At the line containing "Viewport: 472px width, 1024px height.", begin setting down the entries exactly, and stop only after the last line.

MATERIAL FOR THIS TASK:

=== Begin Enclosure ===

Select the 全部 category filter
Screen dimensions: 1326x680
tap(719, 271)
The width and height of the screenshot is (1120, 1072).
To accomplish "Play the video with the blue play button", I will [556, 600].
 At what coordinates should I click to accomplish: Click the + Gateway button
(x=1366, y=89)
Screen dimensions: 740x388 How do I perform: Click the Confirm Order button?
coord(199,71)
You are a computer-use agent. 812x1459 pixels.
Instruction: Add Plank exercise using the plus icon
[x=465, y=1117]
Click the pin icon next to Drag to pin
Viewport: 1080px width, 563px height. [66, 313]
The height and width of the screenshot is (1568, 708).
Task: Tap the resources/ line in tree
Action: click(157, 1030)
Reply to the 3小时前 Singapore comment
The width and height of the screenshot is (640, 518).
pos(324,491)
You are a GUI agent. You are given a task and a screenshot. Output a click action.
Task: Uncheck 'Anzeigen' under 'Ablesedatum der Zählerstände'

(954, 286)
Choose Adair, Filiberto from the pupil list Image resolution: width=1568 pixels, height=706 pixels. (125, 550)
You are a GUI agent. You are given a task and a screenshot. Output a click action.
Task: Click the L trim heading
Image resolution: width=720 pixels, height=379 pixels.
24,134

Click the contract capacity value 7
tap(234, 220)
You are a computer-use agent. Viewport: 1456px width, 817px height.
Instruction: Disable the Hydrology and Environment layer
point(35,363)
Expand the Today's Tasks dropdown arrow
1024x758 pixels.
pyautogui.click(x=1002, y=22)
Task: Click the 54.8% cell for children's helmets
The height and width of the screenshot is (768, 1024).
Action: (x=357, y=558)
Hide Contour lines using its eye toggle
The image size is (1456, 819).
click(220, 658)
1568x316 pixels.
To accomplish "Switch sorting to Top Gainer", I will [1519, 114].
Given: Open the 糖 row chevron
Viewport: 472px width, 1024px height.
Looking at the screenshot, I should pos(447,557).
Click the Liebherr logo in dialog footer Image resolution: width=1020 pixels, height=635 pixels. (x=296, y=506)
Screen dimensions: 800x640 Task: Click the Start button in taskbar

=== End Enclosure ===

RESULT:
Viewport: 472px width, 1024px height.
Looking at the screenshot, I should pos(447,557).
Click the Liebherr logo in dialog footer Image resolution: width=1020 pixels, height=635 pixels. (x=296, y=506)
Screen dimensions: 800x640 Task: Click the Start button in taskbar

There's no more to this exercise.